Quelles sont les origines de ce schéma auquel nous nous accoutumons peu à peu ? La question mérite d’être posée. Bien évidemment, ce de modes opératoires est antérieur à l’arrivée d’Emmanuel Macron à l’Elysée. Dans un contexte d’état d’urgence, il a pris une ampleur inédite. Lors des lois travail, des mobilisations étudiantes et lycéennes, ou des actions de soutien aux réfugié.es sanctionnées par le troublant oxymore de « délit de solidarité », il a gagné en lisibilité.
Le parallèle Macron/Thatcher est mobilisé en raison de l’attitude inflexible des deux dirigeants face aux contestations, posture qui entretient une logique d’escalade.

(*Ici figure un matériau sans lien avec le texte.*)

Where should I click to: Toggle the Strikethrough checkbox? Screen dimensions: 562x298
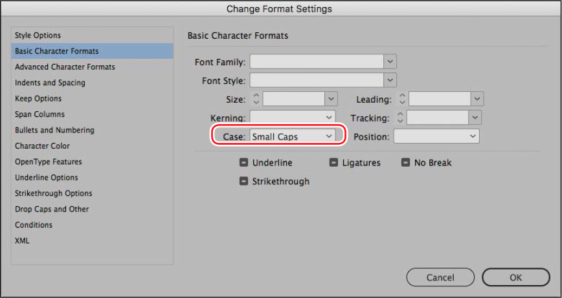point(243,182)
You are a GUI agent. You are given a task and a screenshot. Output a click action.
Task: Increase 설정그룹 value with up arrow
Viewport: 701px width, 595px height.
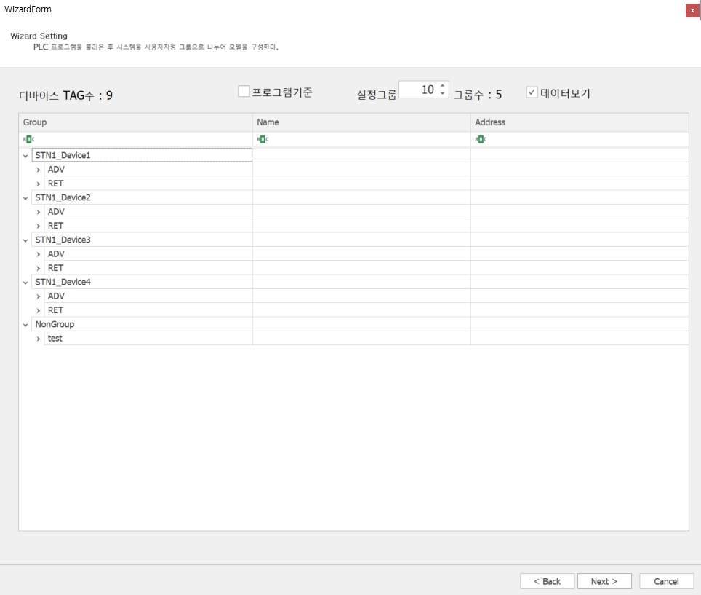coord(442,86)
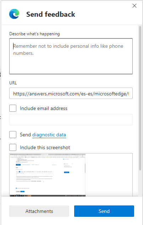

Cette raideur M. Thatcher l’a inscrite dans ses mandatures en différentes occasions (Malouines, grève de la faim et de l’hygiène des prisonniers de l’IRA). Mais pour ce qui est des mobilisations sociales c’est à la faveur de la grande grève des mineurs britanniques de 1984-1985, qu’elle l’a particulièrement bien exprimée. Il n’est pas impossible que cet épisode constitue une sorte de matrice du traitement criminalisé des mouvements sociaux. La distinction avec l’antérieur se niche dans le contexte qui l’entoure : celui de l’ascension néolibéralisme. Emmannuel Macron, bien relayé dans cette tache par une large partie des médias, ne fait qu’adapter, le modèle, à son époque.

La musique trouve parfois dans les mobilisations sociales, populaires ou ouvrières une puissante source d’inspiration. Celles des mineurs ne font pas exception.  Ainsi en 2011, Billy Bragg, chanteur militant britannique reprend le Which side are you on ? composé en 1931 pour soutenir ceux du Kentucky. Bragg est un habitué du registre, d’autres s’y frottent plus rarement. C’est le cas d’un des groupes majeurs de la riche scène musicale de Sheffield dont les Arctic Monkeys sont aujourd’hui les têtes de gondole. Moins puissante que celle de Londres, moins postcoloniale que celle de Bristol, moins connue que celles de Liverpool et  Manchester, la scène de Sheffield en est proche car elle s’inscrit dans une géographie de la désindustrialisation. Joe Cocker ou Deff Leppard en furent les prestigieux ainés, ils ont porté sa renommée à l’international ; la ville a ensuite alimenté une rutilante scène pop friande de synthés au cours des années 80 avec des groupes comme Human League, Cabaret Voltaire ou Heaven 17. Sheffield dispose également d’une scène électro qui est loin d’être confidentielle, avec son label local Warp Records, né à la fin de cette décennie (LFO, Aphex Twin). Enfin, la capitale métallurgique du South Yorkshire abrite, outre Alex Turner auquel on ne peut ôter cette qualité, quelques songwriters de talent dont le trop méconnu Richard Hawley, et le fantasque leader-chanteur-songwriter du groupe Pulp, Jarvis Cocker. C’est à cette formation que l’on doit le titre dont il est question ici. Il parle de la grève des mineurs de 1984-1985, mais, comme toujours avec Pulp, sous un angle décalé.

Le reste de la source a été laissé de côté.